Sri Lanka on Saturday complained to two visiting envoys that some countries were channelling funds via international and local non-governmental organisations to destabilise democracy.

In separate meetings with Australian special envoy to Sri Lanka John McCarthy and Ambassador of Sudan Khidir Haroun Ahmed, Foreign Minister Rohitha Bogollagama conveyed the concern. Though he did not name any country, his remarks assume significance against the backdrop of a February 10 interview Defence Secretary Gotabaya Rajapaksa gave to the Singapore-based Straits Times where he had talked about the alleged coup plans of the former Army Chief, retired General Sarath Fonseka.

“We are 100 per cent convinced that western countries with vested interests were backing him. Even the U.S., and countries like Norway, spent lots of money on his campaign.

“I have proof of the Norwegian government paying journalists to write against the government. They have vested interests and used to support the Tamil Tigers in various ways. They also supported Fonseka to try [to] oust the President,” he had told the paper.
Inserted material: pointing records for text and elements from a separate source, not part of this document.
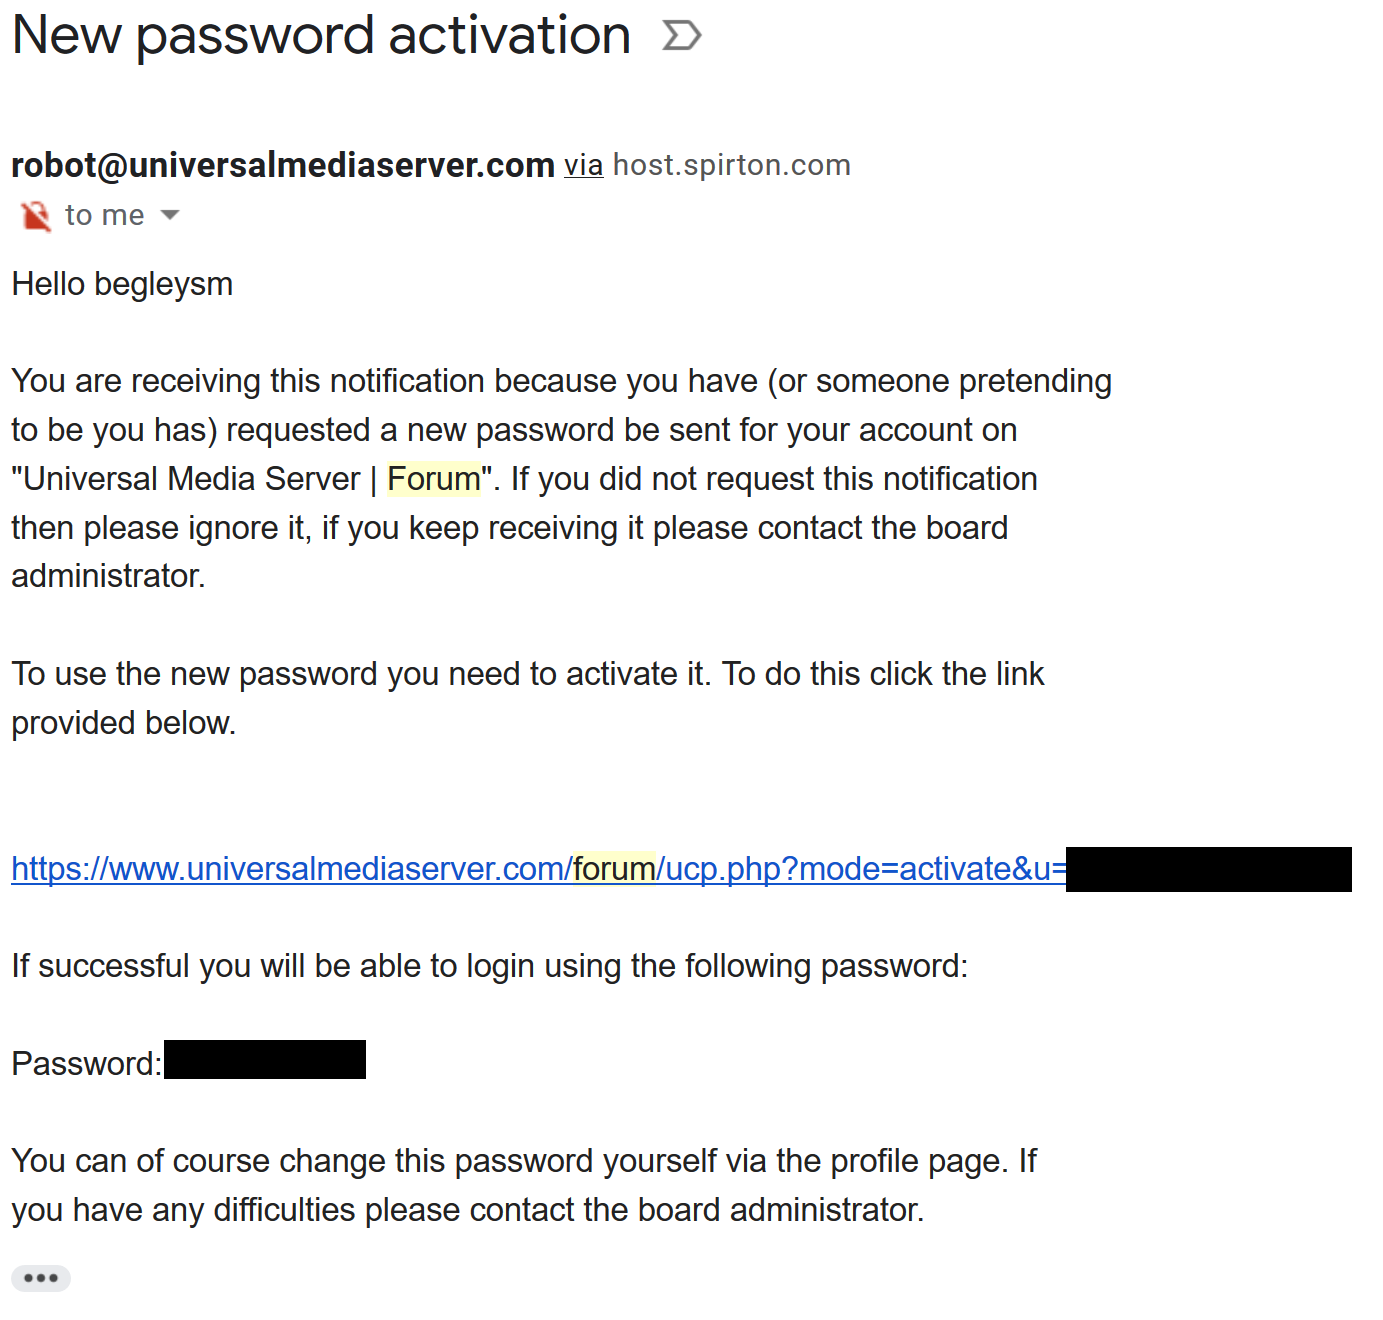Expand recipient details arrow next to "to me"

click(x=170, y=215)
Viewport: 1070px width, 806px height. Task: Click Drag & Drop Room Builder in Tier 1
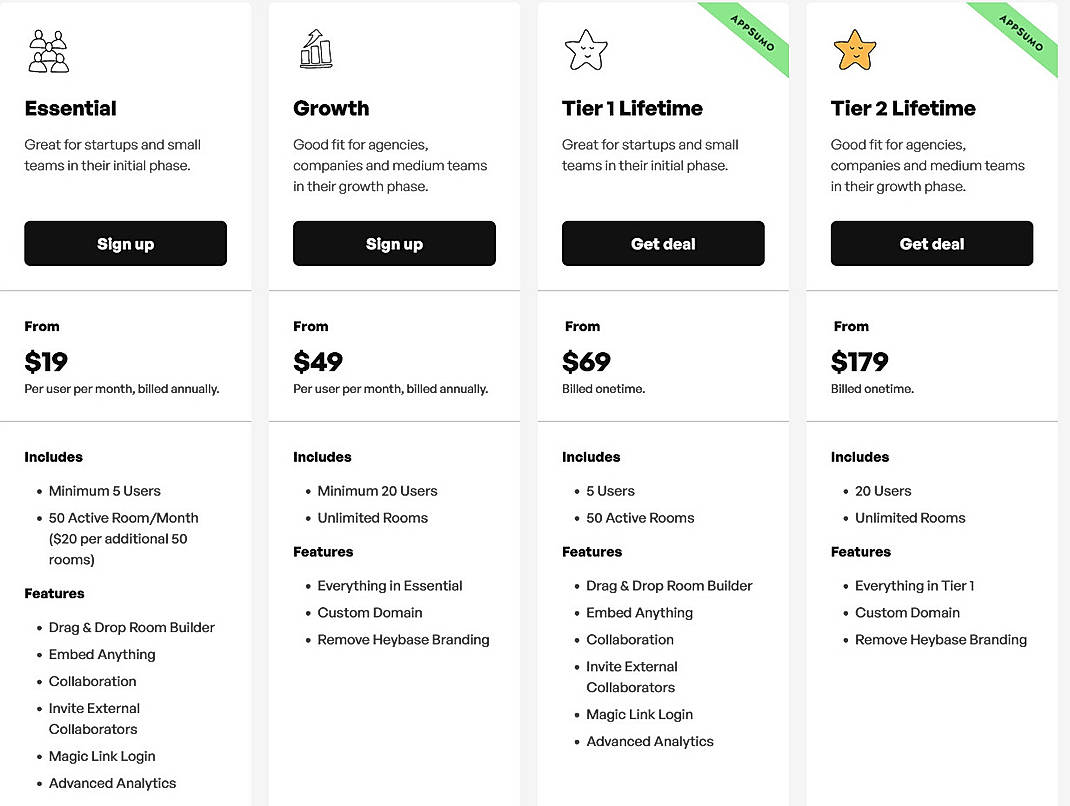667,585
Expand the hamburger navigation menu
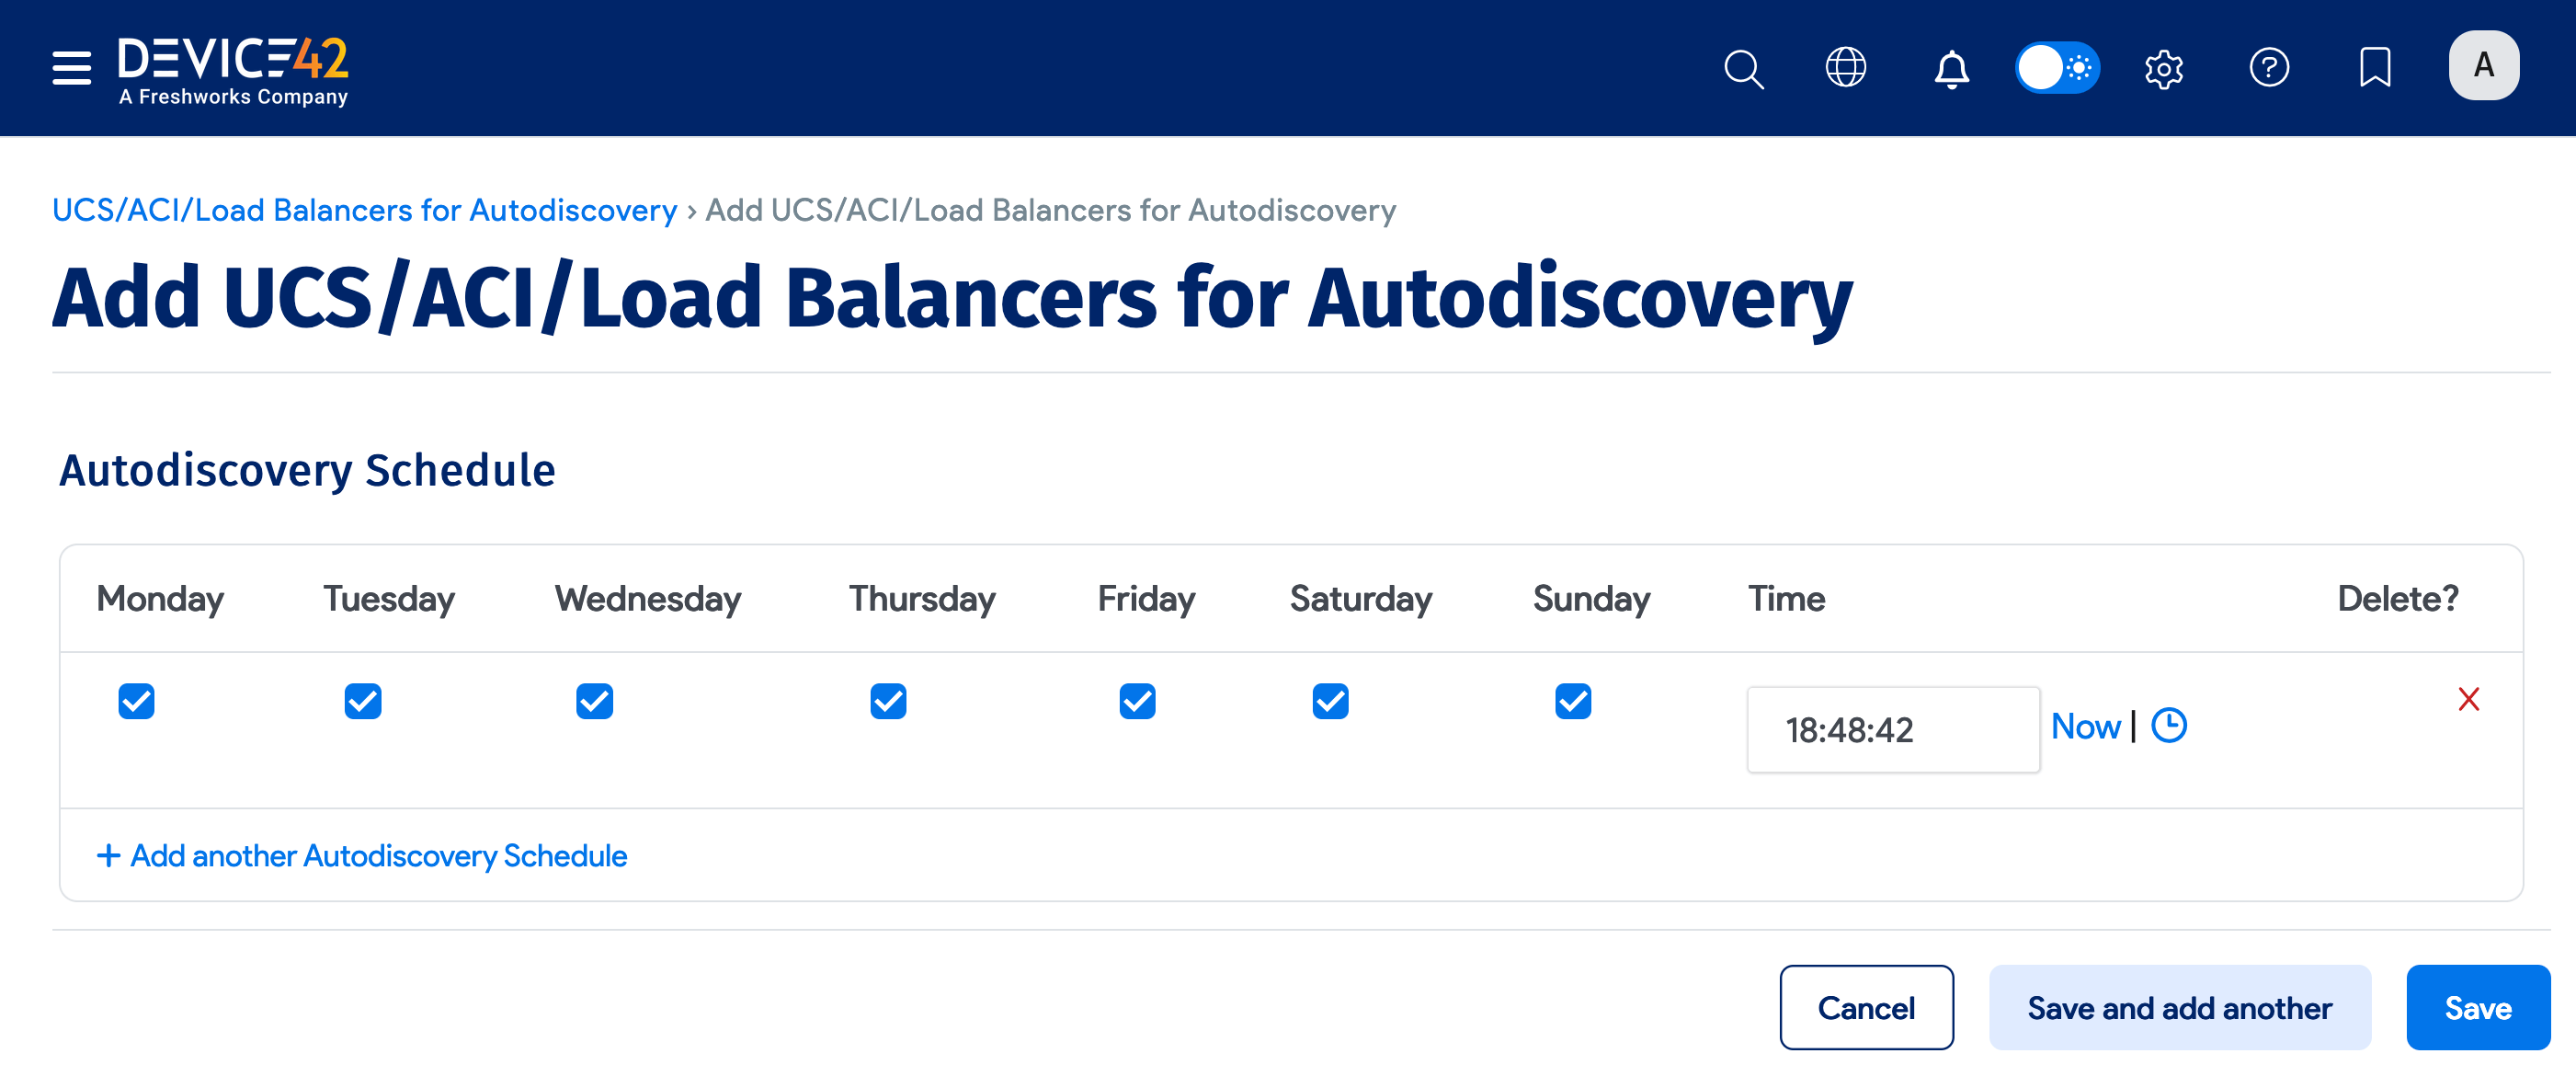Image resolution: width=2576 pixels, height=1065 pixels. (x=70, y=66)
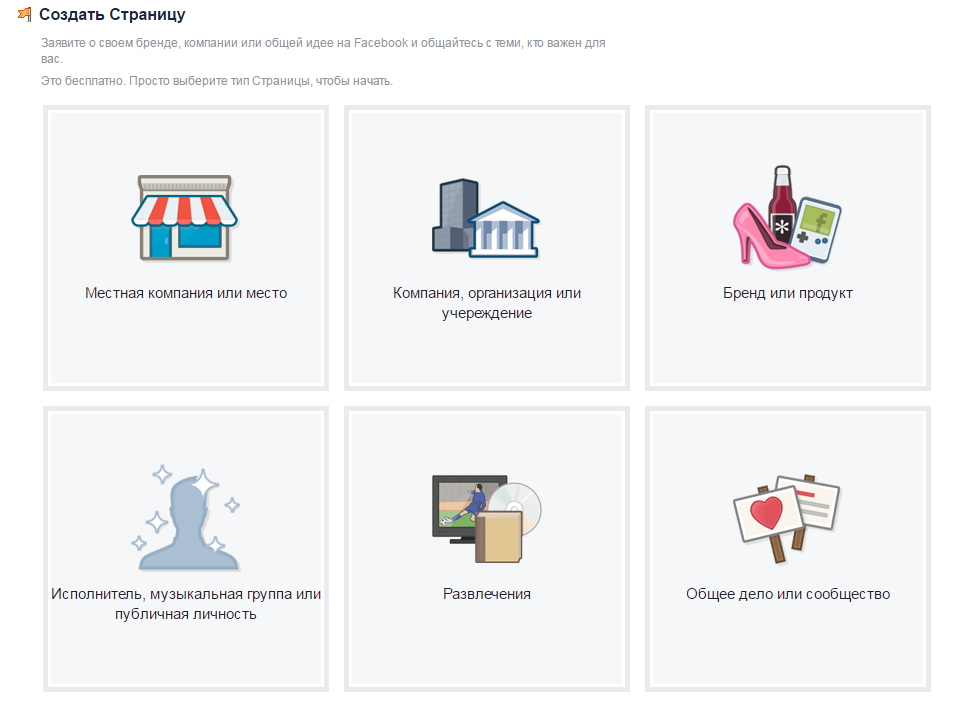Click the TV, CD and book icon
The width and height of the screenshot is (963, 710).
pyautogui.click(x=486, y=519)
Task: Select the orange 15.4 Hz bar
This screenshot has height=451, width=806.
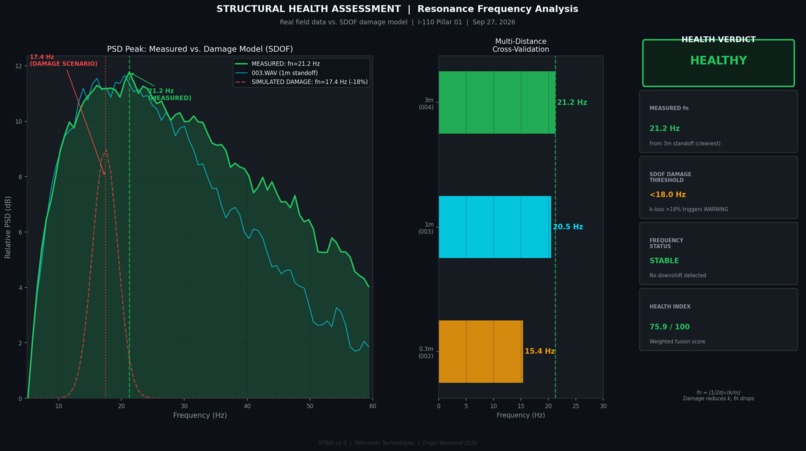Action: coord(481,351)
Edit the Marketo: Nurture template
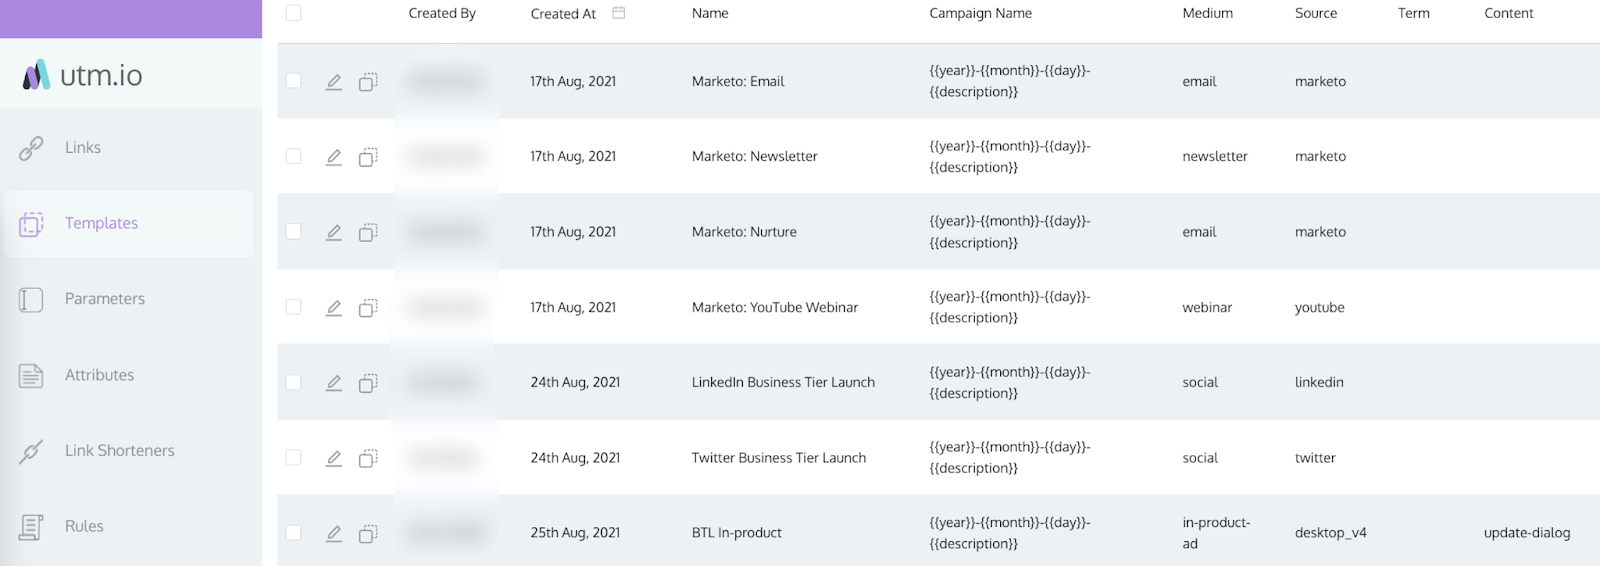The image size is (1600, 566). (x=334, y=232)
The missions of the U.S. and Norway here had refuted the charges.

On Friday, a Foreign Ministry statement said the matter figured when U.S. Ambassador Patricia Butenis met Mr. Bogollagama. It quoted him as telling the American envoy that Colombo did not give any credence to the “palpable misinformation” concerning alleged moves involving the U.S., aimed at undermining the leadership of President Rajapaksa.

The Foreign Ministry said the Minister explained the envoys the political developments and said by accepting the resignation of General Sarath Fonseka, the President has removed barriers for the General to enter politics.

Meanwhile, in a setback to the main opposition party the United National Party (UNP) led by the former Prime Minister, Ranil Wickremesinghe, Speaker in the dissolved Parliament and a senior UNP member W.J.M Lokubandara joined the ruling Sri Lanka Freedom Party (SLFP).